Was bisher geschah - eine Geburtstagsreflexion
Alles fing an mit einer kleinen Projektarbeit in meiner 7. Klasse. Obwohl, das stimmt eigentlich nicht. Es fängt immer schon viel früher an. Es fängt schon damit an, wie wir aufwachsen, welche Erfahrungen wir selbst in der Schule als Schüler:in machen, für welchen Beruf wir uns danach entscheiden. Es ist eine Kette von Ereignissen, die man meistens erst mit Abstand erkennt und versteht.
Wenn ich nicht selbst schon als Schülerin diese schreckliche Ohnmacht gespürt hätte, hätte ich wahrscheinlich auch nie das Bedürfnis entwickelt, Schule anders zu gestalten. Wenn ich nicht nach dem Referendariat schwanger geworden und in Elternzeit gegangen wäre, hätte ich mich vielleicht nie so intensiv mit alternativen Konzepten beschäftigt, sogar mit einer Freundin herumgesponnen, eine eigene Schule gründen zu wollen – weil dafür gar nicht die Zeit gewesen wäre.
Als ich mich auf Schulsuche begab, war mir so bereits völlig klar: Ich werde nicht an einer Regelschule unterrichten können. Also habe ich mich gegen Gehalt und für Freiheiten entschieden. Und diese Freiheiten habe ich ausgiebig genutzt. Ich habe ausprobiert und wieder verworfen. Ich habe gezweifelt und wieder neue Zuversicht gewonnen. Ich bin an meine Grenzen gestoßen und wurde von unglaublich inspirierenden Menschen wieder aufgefangen.
Irgendwann kam dann die Idee, meinen Weg auf Instagram zu teilen, mich mit anderen zu vernetzen, die ähnliche Wege gehen wollen, gegenseitige Bestärkung und Inspiration zu finden. Ich hatte kein wirkliches Ziel, denn mein Fokus lag immer auf der Schule. Dann zog ich nach Spanien, um an einer Auslandsschule zu unterrichten – zwei Jahre Tapetenwechsel, dann wieder zurück nach Deutschland. So der Plan.

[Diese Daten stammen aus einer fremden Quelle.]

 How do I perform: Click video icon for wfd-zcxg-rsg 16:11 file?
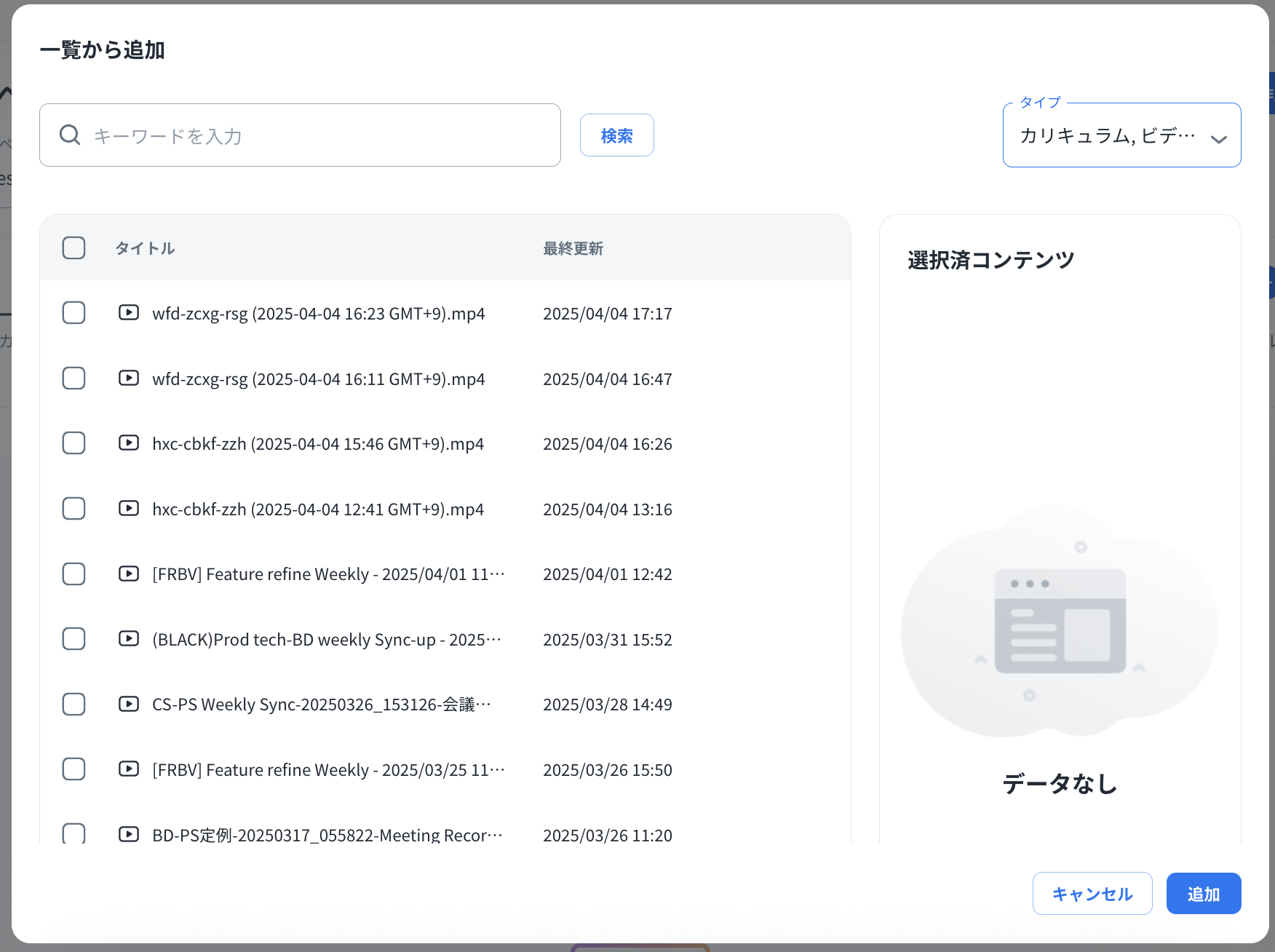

Vier Monate arbeitete ich an dieser Schule – ein Gymnasium. Nette Schüler:innen, ein schöner Campus. Ich erlebte das erste Mal, wie es ist, wenn man tatsächlich Frontalunterricht abhalten kann und es sogar von den Schüler:innen eingefordert wird, weil sie nichts anderes kennen. Für mich war es ein befremdliches Gefühl. Und ich merkte schnell: Hier passe ich nicht rein.
Mein Herz schlägt für andere Inhalte, für ein anderes Arbeiten, für mehr Beziehung und weniger „Leistungsdenken“. Also ging ich. Und beschloss, mein Herz in Form von „Lebensort Schule“ in die Welt zu tragen.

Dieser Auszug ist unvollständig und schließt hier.